== Text provided

An NFO (New Fund Offer) is when a new mutual fund is launched, and investors can buy units at a fixed price. A mutual fund, however, is an ongoing fund where you can buy or sell units based on its current market value. Simply put, an NFO is a first-time offer, while a mutual fund is already established.
A New Fund Offer represents the initial subscription phase for any new scheme the asset management company has launched. Quite like the Initial Public Offering (IPO) in the stock market, this also allows you to buy mutual fund units at the very beginning before those units are listed on any exchange.
This is the phase when the fund is trying to raise capital from investors. Units are usually sold at a fixed price, especially to allow investors to join the fund at its launch. Success during this period is actually vital for building an initial corpus and investor base for the fund.
Post NFO, the fund is like any other mutual fund, and the units can be bought and sold at prevailing market prices. The performance of the fund post-NFO is linked to the market performance and the fund manager's strategy, just like other mutual funds.
In India, mutual funds are financial products that involve pooling the money of various investors to invest in a diversified portfolio consisting of equities, debts, and money market instruments. Professional fund managers handle such invested money to earn capital gains or income for the fund's investors.
Mutual funds offer a convenient way in which an individual may gain access to a diversified portfolio designed around various financial goals and criteria, spanning from conservative to aggressive. They also benefit investors through professional management and diversification, which may be out of reach for the individual investor.

====

▶ [Task set]:
(A) From the text on NFOs and mutual funds, reproduce the passage from "In India, mutual" to "the fund's investors.".
(B) In the text on NFOs and mutual funds, which stock market event is a New Fund Offer compared to?

== Material

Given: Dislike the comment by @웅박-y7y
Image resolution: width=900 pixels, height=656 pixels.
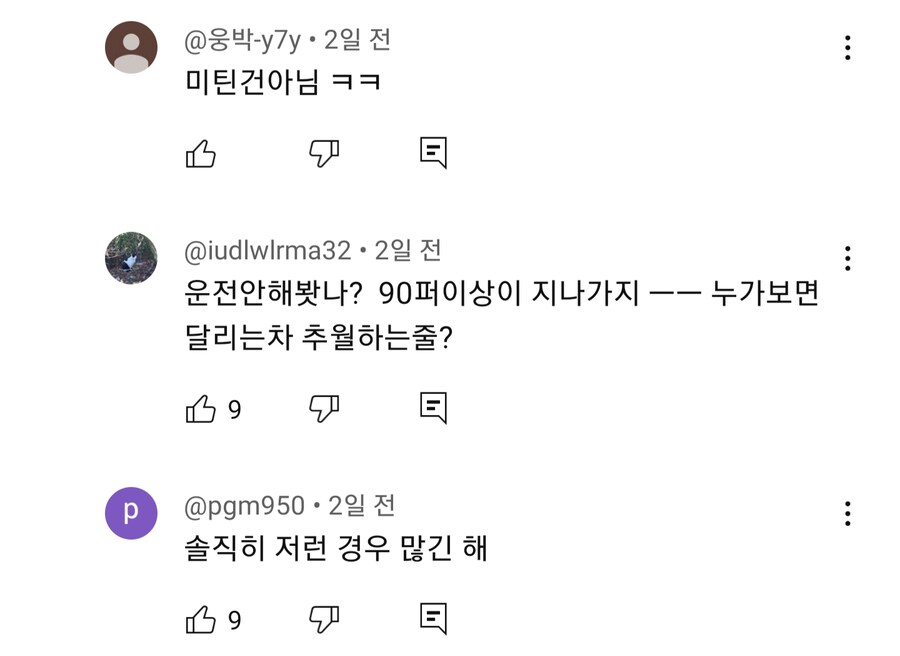Looking at the screenshot, I should coord(322,153).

====

▶ [List of solutions]:
(A)
In India, mutual funds are financial products that involve pooling the money of various investors to invest in a diversified portfolio consisting of equities, debts, and money market instruments. Professional fund managers handle such invested money to earn capital gains or income for the fund's investors.

(B) The Initial Public Offering (IPO).